A partire dal 1° gennaio 2012 l’età pensionabile delle donne del pubblico impiego sarà equiparata a quella degli uomini, cioè 65 anni. Quando ha approvato questa misura, nel giugno scorso, il governo ha assicurato che le risorse risparmiate, 4 miliardi nell’arco di 10 anni, sarebbero andate ad un Fondo strategico destinato a finanziare politiche per la conciliazione tra tempi di vita e di lavoro.
Il pensionamento anticipato per le donne funzionava come una sorta di compenso per il lavoro prestato tra le mura domestiche, non rintracciabile nella storia contributiva, e il governo avrà pensato di poter sostituire quella concessione con un’altra: al posto di qualche anno di lavoro in meno, maggiori servizi per ridurre la propria presenza in casa – per monetizzare quell’impegno, per delegarlo ad altri, ad altre, alle migranti in particolare – e per lavorare di più fuori.
Peccato che la Finanziaria 2010 e la Legge di Stabilità 2011 abbiano già sottratto da quei risparmi 362 milioni di euro per coprire debiti di Comuni e Sanità pubblica e che il Fondo strategico non figuri nel recente Piano Nazionale di Riforma.
Per questo motivo 24 associazioni, tra cui Diversamente occupate, hanno promosso un appello per fare pressione sul governo e vincolarlo al rispetto dell’impegno preso.
E’ un inizio. Sappiamo comunque che i problemi non si risolveranno semplicemente con il recupero di quelle risorse.
La contraddizione tra la finzione di una cittadinanza neutra, uguale per uomini e donne, e l’emergere ogni volta del ruolo storico di depositarie del futuro della specie ritorna sempre a galla.
Una volta equiparate agli uomini nell’età pensionabile e nella capacità di produrre, perché la riproduzione e la cura dovrebbero essere, invece, faccenda esclusivamente nostra? E si può davvero risolvere tutto con uno scambio di concessioni, prima qualche anno in meno di lavoro, oggi l’essere individuate come destinatarie di supporti dallo Stato?

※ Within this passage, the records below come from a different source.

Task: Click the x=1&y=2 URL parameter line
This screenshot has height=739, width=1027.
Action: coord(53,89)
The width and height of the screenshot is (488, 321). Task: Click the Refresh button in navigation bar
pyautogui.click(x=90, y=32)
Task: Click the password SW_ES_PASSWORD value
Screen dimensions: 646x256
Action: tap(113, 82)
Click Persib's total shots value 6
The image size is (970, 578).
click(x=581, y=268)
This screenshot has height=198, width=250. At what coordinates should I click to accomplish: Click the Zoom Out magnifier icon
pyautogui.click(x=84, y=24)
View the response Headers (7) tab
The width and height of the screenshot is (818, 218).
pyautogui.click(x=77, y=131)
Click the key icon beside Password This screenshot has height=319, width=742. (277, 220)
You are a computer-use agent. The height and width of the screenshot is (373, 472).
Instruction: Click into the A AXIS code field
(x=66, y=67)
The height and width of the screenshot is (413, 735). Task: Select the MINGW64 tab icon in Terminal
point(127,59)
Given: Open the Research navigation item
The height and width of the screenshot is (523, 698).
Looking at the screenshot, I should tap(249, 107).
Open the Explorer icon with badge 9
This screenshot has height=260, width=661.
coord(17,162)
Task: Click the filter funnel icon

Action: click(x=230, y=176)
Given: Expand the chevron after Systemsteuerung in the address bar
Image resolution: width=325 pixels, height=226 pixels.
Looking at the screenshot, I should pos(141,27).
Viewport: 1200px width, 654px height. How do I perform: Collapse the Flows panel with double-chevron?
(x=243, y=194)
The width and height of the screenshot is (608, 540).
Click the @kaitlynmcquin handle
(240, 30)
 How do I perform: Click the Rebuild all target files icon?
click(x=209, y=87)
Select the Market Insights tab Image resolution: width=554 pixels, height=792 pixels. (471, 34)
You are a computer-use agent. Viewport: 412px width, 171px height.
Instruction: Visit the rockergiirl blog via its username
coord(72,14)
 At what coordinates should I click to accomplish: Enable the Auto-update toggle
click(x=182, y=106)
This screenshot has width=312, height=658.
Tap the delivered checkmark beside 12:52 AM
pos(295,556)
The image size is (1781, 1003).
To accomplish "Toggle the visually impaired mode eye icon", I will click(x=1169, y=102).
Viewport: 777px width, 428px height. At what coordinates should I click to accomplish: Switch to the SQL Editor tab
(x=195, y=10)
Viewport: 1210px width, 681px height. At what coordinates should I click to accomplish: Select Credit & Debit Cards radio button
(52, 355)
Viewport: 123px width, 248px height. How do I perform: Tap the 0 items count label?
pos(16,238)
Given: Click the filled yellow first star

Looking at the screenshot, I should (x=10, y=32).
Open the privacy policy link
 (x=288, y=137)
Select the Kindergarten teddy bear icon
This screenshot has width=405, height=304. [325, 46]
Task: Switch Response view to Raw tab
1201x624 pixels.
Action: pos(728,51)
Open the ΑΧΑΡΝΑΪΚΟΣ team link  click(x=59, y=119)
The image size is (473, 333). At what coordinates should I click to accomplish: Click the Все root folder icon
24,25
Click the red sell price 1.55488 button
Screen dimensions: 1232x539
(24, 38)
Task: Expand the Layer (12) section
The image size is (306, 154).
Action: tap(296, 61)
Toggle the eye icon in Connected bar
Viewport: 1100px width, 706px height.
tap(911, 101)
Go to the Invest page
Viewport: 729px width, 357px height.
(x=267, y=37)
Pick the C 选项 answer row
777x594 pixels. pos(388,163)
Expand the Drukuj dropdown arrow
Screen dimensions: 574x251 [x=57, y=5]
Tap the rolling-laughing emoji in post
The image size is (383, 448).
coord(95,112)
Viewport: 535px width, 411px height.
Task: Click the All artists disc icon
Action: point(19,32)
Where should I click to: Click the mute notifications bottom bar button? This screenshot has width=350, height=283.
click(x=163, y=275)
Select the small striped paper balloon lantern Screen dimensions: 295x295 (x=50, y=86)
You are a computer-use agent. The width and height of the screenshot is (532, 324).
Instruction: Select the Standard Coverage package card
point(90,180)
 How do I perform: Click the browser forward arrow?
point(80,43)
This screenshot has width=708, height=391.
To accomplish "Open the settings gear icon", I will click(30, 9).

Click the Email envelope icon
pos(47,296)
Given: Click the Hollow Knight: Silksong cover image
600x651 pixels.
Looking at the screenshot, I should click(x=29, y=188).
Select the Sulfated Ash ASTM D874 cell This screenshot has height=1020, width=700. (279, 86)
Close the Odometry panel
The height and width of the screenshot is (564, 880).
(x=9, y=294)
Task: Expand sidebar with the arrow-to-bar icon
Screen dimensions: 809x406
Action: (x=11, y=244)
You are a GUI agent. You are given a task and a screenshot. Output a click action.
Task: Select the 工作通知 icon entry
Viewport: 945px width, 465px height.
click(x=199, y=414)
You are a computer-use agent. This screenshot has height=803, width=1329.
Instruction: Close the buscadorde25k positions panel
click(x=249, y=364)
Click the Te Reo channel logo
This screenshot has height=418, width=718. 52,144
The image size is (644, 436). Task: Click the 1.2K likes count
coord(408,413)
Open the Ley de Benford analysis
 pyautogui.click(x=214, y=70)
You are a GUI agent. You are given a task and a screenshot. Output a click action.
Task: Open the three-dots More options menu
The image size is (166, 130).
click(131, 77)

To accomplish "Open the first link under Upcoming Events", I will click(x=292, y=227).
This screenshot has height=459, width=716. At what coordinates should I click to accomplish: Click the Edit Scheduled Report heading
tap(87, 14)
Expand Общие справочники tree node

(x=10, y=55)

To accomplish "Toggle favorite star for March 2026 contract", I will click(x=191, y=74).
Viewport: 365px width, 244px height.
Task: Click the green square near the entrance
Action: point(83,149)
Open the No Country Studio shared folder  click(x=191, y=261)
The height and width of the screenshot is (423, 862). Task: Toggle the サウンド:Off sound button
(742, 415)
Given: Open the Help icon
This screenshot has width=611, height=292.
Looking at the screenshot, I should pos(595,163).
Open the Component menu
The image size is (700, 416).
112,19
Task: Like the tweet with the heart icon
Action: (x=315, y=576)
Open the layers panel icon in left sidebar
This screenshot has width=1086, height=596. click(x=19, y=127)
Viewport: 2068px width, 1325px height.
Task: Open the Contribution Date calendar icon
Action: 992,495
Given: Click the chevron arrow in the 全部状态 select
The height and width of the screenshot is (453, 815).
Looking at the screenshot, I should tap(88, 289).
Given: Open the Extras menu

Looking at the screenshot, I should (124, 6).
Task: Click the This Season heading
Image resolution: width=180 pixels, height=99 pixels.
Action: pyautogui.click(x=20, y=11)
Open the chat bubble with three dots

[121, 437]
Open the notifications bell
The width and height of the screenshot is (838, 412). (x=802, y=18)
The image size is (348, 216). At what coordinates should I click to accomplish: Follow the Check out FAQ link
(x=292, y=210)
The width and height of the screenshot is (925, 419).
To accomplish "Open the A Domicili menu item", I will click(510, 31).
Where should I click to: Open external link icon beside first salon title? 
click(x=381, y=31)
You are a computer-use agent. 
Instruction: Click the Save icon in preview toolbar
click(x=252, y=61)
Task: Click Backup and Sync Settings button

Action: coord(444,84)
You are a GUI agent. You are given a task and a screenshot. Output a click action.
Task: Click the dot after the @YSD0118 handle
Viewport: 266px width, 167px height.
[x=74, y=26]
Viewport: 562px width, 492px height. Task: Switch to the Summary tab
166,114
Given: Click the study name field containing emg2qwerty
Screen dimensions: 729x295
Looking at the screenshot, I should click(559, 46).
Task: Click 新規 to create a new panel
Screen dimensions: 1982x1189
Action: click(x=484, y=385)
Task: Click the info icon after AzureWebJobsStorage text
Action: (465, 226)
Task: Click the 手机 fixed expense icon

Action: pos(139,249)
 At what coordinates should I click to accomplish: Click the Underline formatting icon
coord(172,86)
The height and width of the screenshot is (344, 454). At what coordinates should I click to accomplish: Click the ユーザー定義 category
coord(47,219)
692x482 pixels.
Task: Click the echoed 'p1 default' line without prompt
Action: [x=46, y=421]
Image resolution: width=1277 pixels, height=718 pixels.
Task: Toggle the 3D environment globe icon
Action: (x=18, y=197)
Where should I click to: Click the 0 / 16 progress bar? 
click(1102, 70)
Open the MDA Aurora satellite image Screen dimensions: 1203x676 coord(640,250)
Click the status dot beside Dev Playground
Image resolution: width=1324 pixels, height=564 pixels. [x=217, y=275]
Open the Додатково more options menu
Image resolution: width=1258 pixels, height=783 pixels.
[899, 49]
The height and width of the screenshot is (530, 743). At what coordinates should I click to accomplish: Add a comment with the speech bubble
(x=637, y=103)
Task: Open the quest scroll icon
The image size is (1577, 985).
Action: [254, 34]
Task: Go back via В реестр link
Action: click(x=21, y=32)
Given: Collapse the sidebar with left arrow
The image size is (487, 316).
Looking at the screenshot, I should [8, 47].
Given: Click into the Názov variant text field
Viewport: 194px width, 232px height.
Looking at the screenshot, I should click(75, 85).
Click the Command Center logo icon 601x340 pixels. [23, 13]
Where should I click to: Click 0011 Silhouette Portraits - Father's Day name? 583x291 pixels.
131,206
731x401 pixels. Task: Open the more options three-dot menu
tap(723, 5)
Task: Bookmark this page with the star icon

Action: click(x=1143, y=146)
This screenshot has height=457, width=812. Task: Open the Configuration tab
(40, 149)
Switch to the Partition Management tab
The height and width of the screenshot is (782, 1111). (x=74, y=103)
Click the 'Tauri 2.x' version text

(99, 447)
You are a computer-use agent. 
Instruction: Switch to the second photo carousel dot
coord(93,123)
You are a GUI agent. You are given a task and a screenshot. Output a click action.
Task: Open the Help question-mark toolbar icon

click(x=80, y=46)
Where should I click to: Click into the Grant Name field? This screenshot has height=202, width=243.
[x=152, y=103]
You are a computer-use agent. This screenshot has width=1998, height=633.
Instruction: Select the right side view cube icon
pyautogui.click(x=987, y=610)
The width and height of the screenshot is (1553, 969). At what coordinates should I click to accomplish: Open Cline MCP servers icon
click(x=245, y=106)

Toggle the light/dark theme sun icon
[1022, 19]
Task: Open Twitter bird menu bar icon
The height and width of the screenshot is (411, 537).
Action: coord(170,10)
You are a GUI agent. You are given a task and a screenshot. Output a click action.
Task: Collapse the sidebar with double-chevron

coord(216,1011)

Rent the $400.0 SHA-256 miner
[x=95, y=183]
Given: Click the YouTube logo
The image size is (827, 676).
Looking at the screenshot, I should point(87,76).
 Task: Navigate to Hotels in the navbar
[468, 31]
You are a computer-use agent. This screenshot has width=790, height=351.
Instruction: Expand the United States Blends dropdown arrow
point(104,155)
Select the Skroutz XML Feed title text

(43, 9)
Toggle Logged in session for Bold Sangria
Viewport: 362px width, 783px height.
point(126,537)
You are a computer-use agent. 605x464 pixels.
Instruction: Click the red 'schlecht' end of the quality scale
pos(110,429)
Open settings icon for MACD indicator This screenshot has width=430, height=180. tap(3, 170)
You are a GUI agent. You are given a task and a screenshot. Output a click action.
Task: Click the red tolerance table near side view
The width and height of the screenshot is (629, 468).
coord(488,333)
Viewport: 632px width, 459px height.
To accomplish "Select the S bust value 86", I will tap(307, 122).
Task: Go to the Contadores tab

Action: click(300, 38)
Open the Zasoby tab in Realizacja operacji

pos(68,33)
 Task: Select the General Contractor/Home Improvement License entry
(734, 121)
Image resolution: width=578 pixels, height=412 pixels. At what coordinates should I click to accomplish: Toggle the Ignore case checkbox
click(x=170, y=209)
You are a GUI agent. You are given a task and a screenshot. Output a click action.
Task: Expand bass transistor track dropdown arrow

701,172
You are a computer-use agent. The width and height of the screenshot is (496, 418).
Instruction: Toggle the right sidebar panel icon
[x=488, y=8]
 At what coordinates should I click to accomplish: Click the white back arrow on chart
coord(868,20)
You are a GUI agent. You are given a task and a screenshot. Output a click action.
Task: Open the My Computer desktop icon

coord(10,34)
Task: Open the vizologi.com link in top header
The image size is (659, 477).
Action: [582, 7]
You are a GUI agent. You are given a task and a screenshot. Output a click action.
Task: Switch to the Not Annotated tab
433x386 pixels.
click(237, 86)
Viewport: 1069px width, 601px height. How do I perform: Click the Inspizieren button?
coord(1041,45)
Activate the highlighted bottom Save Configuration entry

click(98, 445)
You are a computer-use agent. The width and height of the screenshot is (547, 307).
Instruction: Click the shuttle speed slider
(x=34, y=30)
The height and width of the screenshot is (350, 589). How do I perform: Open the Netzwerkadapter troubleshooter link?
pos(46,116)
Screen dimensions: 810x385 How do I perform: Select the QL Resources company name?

Non possiamo continuare a pensare la cittadinanza girando intorno, e continuamente evitando, questo nodo, che è poi il punto essenziale da interrogare per capire i rapporti tra i sessi nella società. E’ il nodo che sta dietro l’organizzazione dei nostri tempi di lavoro, ormai estendibili all’infinito proprio perché trascurano la questione di come si sostengono i corpi. E’ il mascherare l’impossibilità di rimuovere l’esperienza della cura – quella ricevuta o da ricevere e quella che offriremo ad altri – dalle nostre vite di donne e di uomini.
Non si pensi che non riconosciamo l’importanza di questi strumenti e quanto cambia avere o non avere un asilo nido pubblico, i soldi per una baby sitter o per l’assistenza ad un anziano. Lo sappiamo bene. Ma non abbiamo più voglia di sentir dire che un partito, un governo, un’amministrazione sono amici delle donne perché propongono politiche per la conciliazione: la conciliazione non è per le donne, la conciliazione serve a tutti.